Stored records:
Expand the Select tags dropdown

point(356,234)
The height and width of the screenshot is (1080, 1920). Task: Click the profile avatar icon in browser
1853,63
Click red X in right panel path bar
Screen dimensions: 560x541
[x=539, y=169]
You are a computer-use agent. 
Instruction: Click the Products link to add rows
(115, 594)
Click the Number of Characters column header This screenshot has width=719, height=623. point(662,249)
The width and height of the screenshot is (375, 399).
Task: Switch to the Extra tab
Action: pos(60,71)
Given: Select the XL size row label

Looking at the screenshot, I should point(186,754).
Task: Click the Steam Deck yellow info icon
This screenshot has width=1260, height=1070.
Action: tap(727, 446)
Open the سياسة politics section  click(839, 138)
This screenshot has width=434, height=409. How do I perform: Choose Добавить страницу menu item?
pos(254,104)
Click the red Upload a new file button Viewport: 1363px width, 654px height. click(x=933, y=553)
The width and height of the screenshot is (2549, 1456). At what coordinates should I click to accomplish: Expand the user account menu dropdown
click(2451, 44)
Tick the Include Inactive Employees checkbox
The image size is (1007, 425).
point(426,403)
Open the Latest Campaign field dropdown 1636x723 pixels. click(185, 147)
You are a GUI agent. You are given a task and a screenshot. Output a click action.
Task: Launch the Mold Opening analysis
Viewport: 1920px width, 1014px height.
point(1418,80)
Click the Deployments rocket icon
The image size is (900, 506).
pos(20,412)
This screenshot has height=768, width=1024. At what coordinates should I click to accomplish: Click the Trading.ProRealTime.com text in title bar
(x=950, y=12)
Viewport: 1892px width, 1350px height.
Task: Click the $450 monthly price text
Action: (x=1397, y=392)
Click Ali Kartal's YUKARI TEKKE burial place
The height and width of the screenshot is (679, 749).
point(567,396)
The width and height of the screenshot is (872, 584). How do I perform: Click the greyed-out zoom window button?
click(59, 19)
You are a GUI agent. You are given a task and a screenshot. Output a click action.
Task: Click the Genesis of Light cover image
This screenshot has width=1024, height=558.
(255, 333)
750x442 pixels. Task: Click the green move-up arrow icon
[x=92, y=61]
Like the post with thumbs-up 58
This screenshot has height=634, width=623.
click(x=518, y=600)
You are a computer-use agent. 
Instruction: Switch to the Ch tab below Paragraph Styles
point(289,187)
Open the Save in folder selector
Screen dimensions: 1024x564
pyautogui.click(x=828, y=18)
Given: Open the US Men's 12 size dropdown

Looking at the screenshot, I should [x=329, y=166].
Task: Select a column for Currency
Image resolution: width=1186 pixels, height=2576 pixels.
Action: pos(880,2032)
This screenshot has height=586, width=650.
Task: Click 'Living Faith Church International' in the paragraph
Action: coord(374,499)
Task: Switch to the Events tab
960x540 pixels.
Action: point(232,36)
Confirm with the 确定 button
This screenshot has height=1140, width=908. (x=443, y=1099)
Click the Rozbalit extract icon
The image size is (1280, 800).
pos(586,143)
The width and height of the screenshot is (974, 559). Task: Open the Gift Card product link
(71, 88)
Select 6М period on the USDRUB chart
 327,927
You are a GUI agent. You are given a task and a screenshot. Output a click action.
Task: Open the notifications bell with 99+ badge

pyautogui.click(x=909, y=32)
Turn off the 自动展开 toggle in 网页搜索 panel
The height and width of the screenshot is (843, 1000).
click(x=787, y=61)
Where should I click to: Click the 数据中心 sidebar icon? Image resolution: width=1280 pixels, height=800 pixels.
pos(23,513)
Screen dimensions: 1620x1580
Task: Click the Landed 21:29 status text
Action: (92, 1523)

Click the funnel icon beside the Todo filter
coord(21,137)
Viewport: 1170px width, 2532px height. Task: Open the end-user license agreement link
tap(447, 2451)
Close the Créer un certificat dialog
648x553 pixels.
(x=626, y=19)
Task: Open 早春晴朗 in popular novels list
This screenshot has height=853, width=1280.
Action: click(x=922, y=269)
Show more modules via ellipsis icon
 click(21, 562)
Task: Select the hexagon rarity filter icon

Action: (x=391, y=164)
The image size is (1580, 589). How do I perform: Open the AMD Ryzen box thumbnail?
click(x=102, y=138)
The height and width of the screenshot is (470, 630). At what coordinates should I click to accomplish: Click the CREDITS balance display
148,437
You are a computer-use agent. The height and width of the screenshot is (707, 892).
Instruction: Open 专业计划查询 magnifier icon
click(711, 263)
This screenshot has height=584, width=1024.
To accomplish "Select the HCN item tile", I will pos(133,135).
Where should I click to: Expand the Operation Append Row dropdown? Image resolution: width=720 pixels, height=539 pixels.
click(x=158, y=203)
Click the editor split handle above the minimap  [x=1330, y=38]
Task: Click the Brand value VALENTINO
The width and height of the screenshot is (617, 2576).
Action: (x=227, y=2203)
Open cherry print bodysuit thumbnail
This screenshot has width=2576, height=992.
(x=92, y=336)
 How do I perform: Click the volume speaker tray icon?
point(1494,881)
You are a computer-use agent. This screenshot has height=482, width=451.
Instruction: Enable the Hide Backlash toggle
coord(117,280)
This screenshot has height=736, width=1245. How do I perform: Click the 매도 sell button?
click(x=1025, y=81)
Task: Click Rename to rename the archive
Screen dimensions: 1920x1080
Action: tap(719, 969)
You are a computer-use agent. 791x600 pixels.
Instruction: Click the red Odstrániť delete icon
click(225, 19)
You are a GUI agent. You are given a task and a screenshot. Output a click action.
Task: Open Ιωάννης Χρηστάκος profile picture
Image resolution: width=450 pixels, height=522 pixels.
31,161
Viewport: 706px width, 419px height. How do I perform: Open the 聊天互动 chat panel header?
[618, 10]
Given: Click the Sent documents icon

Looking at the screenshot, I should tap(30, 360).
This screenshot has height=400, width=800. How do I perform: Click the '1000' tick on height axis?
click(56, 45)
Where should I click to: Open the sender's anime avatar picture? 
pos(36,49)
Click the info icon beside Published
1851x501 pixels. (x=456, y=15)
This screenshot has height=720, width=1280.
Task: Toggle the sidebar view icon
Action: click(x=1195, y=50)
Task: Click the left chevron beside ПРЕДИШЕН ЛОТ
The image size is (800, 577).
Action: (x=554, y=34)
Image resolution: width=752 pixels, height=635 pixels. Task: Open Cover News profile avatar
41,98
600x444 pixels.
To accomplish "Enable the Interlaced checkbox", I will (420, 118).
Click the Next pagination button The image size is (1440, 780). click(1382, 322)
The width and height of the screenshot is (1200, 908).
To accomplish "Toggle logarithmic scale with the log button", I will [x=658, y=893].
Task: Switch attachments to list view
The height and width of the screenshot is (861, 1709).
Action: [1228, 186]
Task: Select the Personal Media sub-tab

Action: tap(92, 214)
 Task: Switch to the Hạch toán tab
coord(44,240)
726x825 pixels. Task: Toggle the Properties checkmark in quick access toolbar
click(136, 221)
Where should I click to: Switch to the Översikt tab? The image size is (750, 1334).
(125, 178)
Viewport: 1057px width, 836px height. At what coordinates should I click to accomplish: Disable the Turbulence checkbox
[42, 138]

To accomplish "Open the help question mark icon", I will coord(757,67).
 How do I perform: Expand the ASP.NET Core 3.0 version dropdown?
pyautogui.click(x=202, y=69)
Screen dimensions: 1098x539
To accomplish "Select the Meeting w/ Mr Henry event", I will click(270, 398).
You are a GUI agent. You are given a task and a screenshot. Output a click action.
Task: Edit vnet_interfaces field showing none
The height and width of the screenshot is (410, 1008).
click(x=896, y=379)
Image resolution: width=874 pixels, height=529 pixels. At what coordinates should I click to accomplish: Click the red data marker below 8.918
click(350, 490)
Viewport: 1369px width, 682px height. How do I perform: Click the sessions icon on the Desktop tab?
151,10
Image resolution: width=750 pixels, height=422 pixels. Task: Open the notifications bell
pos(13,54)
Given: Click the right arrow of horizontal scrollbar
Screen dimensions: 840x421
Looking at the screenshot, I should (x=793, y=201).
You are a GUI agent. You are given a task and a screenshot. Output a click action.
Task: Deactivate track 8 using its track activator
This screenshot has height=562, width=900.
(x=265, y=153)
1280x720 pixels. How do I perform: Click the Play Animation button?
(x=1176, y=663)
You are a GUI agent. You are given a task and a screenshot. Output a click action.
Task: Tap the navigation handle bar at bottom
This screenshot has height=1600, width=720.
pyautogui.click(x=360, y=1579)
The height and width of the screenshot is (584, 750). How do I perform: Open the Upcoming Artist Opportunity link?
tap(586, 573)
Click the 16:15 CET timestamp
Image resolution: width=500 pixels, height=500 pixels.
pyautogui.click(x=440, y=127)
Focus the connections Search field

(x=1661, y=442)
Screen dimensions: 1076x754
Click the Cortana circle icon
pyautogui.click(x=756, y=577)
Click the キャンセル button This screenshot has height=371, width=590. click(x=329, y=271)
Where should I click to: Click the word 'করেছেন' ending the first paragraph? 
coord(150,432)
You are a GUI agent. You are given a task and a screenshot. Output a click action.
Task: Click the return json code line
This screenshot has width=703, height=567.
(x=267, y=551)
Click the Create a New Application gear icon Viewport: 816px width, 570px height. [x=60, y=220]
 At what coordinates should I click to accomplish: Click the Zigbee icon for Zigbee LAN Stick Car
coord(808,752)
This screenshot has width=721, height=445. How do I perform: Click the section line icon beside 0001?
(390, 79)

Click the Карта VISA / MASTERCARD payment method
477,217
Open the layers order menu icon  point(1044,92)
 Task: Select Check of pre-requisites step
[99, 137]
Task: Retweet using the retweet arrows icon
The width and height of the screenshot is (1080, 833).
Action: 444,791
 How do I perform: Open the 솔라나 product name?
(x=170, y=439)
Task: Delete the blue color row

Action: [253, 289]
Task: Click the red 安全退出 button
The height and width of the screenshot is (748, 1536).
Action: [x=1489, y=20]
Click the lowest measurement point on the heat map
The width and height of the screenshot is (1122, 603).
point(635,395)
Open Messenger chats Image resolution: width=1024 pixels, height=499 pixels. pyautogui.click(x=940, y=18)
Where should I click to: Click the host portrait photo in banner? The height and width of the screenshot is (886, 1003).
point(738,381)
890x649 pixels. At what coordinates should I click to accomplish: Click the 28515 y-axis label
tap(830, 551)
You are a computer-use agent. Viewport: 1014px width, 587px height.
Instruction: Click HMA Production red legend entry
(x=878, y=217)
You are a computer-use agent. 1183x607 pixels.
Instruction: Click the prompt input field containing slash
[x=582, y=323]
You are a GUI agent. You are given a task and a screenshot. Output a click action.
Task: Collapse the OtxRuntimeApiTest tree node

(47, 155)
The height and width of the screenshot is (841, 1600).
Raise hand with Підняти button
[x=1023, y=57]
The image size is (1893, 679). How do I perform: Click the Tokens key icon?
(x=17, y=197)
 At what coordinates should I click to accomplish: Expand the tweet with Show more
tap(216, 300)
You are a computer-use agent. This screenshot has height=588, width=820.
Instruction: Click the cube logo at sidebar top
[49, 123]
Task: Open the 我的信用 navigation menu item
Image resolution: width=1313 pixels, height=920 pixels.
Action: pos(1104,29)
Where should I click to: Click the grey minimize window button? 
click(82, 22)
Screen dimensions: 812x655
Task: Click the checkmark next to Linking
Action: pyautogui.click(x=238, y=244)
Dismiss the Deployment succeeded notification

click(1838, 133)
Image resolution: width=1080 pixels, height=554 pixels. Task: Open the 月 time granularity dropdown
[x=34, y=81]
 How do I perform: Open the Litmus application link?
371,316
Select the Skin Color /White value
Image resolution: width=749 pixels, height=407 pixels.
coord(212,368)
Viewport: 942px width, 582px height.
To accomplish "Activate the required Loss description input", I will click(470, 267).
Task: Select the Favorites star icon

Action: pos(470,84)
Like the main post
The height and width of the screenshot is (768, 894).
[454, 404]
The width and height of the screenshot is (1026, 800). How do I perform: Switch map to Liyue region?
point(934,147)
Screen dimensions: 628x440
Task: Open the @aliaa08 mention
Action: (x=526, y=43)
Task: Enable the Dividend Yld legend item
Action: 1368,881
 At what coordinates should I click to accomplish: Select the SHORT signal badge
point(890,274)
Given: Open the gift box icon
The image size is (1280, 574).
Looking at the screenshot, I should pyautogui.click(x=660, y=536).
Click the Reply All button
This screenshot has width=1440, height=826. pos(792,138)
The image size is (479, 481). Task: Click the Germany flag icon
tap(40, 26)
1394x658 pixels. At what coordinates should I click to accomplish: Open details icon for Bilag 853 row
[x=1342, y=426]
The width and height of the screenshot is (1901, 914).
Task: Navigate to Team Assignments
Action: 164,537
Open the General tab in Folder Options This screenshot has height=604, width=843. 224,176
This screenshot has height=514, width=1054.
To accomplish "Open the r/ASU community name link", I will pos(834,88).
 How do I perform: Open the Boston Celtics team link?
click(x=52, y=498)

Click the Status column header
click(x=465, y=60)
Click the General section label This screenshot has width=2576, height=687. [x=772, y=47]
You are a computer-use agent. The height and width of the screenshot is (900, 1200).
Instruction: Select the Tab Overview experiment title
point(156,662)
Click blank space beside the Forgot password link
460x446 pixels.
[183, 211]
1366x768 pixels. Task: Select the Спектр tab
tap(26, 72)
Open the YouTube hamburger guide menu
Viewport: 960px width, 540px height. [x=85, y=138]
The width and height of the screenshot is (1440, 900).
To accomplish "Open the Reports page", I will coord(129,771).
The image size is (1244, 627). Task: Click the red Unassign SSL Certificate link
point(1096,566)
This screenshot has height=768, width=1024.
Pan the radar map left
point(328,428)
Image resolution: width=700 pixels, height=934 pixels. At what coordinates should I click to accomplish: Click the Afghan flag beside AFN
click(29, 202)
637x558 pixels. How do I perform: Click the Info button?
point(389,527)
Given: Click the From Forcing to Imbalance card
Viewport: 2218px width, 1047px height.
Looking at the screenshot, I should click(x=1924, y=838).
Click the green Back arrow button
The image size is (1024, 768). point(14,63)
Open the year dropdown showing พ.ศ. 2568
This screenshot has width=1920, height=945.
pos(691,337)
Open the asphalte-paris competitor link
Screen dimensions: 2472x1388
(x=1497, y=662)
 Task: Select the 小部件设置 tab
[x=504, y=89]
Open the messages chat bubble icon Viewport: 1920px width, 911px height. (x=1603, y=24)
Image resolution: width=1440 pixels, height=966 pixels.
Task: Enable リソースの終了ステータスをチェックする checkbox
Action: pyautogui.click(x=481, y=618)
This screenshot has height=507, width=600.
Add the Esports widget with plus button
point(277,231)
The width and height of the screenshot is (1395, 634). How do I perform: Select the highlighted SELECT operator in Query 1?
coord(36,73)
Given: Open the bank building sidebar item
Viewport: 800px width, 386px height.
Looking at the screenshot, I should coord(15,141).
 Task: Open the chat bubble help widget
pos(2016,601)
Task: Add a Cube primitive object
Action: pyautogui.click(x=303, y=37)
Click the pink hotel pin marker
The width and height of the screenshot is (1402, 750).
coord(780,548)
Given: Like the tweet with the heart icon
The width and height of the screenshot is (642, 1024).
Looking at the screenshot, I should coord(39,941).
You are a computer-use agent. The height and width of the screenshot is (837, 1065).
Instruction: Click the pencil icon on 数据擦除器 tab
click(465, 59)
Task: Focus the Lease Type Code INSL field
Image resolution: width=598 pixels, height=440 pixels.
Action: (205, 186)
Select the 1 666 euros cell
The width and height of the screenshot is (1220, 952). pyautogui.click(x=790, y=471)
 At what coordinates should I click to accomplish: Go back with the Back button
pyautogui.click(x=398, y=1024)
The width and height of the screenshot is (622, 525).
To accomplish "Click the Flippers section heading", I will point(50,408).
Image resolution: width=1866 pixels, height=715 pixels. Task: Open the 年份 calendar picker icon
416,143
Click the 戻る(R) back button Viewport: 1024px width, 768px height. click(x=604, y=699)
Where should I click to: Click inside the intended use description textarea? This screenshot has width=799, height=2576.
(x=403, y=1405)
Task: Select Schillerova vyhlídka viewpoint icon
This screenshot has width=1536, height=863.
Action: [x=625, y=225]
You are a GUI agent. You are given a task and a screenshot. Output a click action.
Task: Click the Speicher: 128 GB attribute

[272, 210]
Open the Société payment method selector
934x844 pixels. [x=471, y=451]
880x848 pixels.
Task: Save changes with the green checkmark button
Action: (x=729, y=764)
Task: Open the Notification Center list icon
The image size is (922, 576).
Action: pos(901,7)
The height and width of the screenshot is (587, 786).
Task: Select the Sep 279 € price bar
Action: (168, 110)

### [TASK DESCRIPTION]
The lines to return are those with the string "computer" in them; copy each from the entries above.

### [EXERCISE RESPONSE]
You are a computer-use agent. 
You are a computer-use agent. 
You are a computer-use agent. The height and width of the screenshot is (707, 892).
You are a computer-use agent. This screenshot has height=482, width=451.
You are a computer-use agent. 791x600 pixels.
You are a computer-use agent. Viewport: 1014px width, 587px height.
You are a computer-use agent. 1183x607 pixels.
You are a computer-use agent. This screenshot has height=588, width=820.
You are a computer-use agent. The height and width of the screenshot is (900, 1200).
You are a computer-use agent. The height and width of the screenshot is (837, 1065).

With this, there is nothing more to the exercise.